[Entries on target coordinates]
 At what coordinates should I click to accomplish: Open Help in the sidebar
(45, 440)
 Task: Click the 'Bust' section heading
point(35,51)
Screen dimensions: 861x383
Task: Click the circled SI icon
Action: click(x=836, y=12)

* [Problem to work on]:
Repeat the items above word for word.

* [Completed exercise]:
 At what coordinates should I click to accomplish: Open Help in the sidebar
(45, 440)
 Task: Click the 'Bust' section heading
point(35,51)
Screen dimensions: 861x383
Task: Click the circled SI icon
Action: click(x=836, y=12)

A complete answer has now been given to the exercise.